On 3 November 2011 a keen runner in Northfield Falls, Vermont, USA, was driving around mapping out running routes. He drove down Slaughterhouse Road with the windows of his truck up and the music playing. Slaughterhouse Road crosses a railway line. As the driver crossed that rail line he was struck by a loaded freight train, suffering severe injuries. He sued the railway operator alleging, inter alia, that it had failed to provide adequate lines of sight for motorists to see oncoming trains and to install adequate warning devices.
At trial a jury in the Chittenden Superior Court found that there had been no negligence by the railway. The plaintiff appealed on a number of grounds. The two most interesting were that –
The trial court erred by preventing him arguing that the defendant was liable based on the absence of a “crossbuck” sign on the right hand side of the road and of an ‘advance warning’ sign.
The court erred by refusing to direct a verdict finding liability as a matter of law due to breach of a safety statute.
The Supreme Court of Vermont dismissed the appeal. On the first point it found that no reasonable jury could have found that the absence of a crossbuck sign on the right caused or contributed to the collision. That is, such a sign would not have given approaching motorists any warning greater than that already provided by the crossbuck sign on the left. The Court pointed out that –
Although causation is normally left for the jury to determine, “it may be decided as a matter of law where the proof is so clear that reasonable minds cannot draw different conclusions or where all reasonable minds would construe the facts and circumstances one way.”
For much the same reason the Court also concluded that the trial court had been right to reject the argument relating to the advance warning sign.
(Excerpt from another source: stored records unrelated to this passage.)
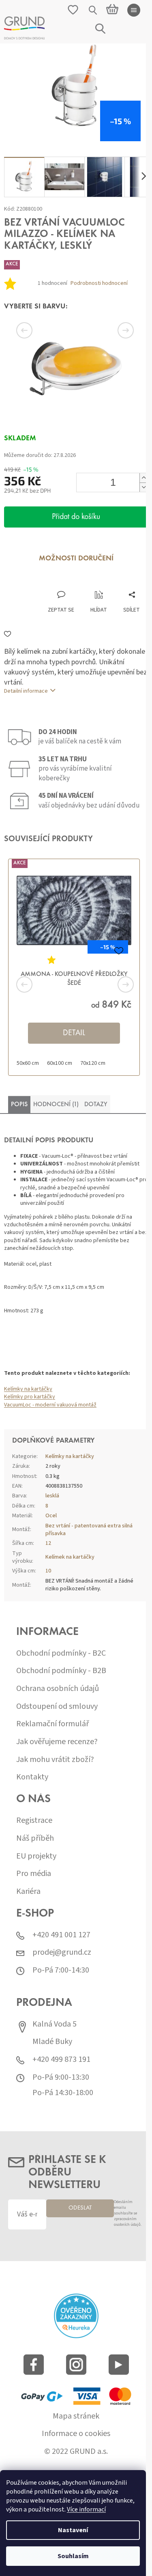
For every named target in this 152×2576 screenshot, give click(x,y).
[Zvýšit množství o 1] (143, 477)
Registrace (34, 1820)
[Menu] (134, 10)
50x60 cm (28, 1063)
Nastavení (73, 2530)
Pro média (33, 1873)
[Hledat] (93, 10)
On the second point, it was assumed that the plaintiff was correct in his assertion that the railway had breached Vermont statute 5 VSA §3673 which at the relevant time stated
A person or corporation operating a railroad in this State shall cause all trees, shrubs, and bushes to be destroyed at reasonable times within the surveyed boundaries of their lands, for a distance of 80 rods [about a quarter-mile] in each direction from all public grade crossings.
The plaintiff had sought (and the trial court refused to grant) a directed verdict as to “the vegetation violation of the Vermont statute”. The Supreme Court agreed with the trial court. It noted that even when a safety code breach is established, evidence that a defendant had acted as a reasonably prudent person would rebut the presumption of negligence arising from the breach. It was open to the jury to find that the railway had acted with reasonable care. Furthermore, even if negligence had been made out, the plaintiff still needed to establish causation which he had failed to do.